[Click-target data]

============================================================

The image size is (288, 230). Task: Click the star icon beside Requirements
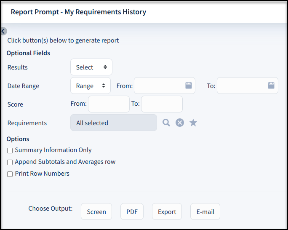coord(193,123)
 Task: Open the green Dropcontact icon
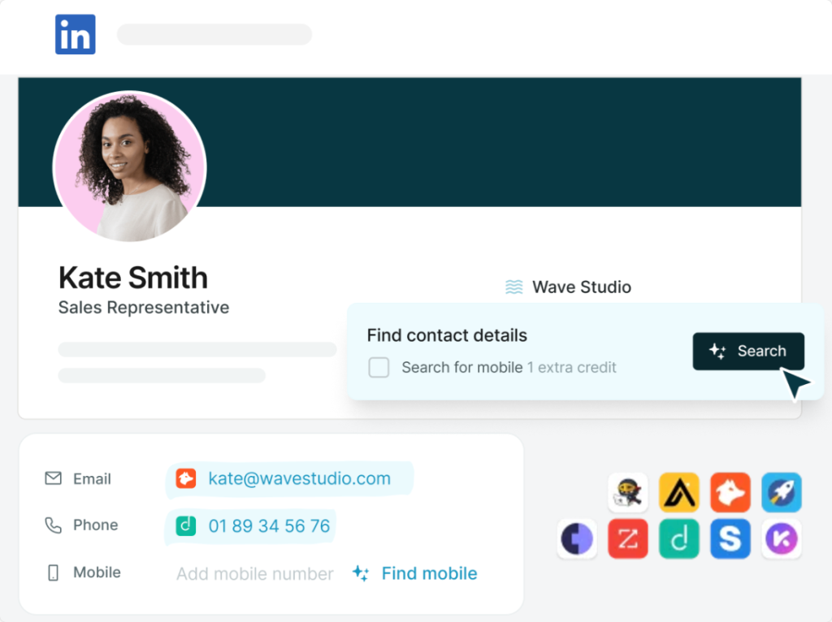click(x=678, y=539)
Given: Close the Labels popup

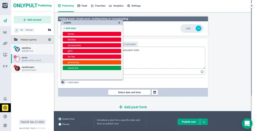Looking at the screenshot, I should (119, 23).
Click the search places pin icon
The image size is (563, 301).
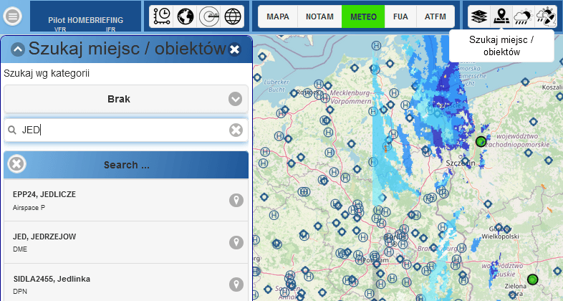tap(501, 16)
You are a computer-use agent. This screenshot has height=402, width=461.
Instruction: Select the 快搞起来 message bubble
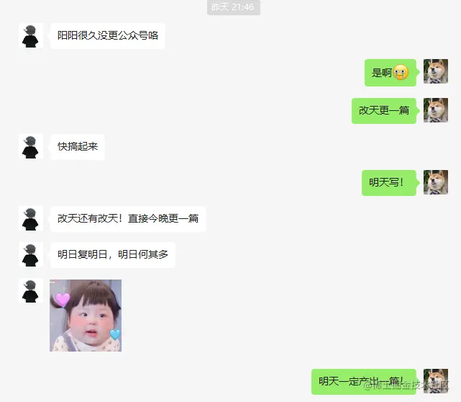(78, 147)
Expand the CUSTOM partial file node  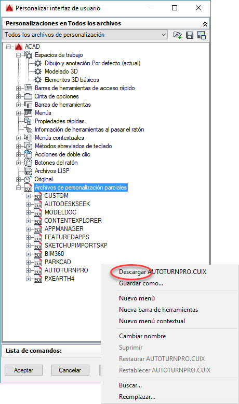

============================================================

▸ The exercise: Arrange the lines of the material as a JSON list of strings, one string per line, leaving out blank lines and the pictures.

▸ Task output:
[
  "The image size is (288, 230). Task: Click the star icon beside Requirements",
  "coord(193,123)",
  " Task: Open the green Dropcontact icon",
  "click(x=678, y=539)",
  "Given: Close the Labels popup",
  "Looking at the screenshot, I should (119, 23).",
  "Click the search places pin icon",
  "The image size is (563, 301).",
  "tap(501, 16)",
  "You are a computer-use agent. This screenshot has height=402, width=461.",
  "Instruction: Select the 快搞起来 message bubble",
  "(78, 147)",
  "Expand the CUSTOM partial file node  "
]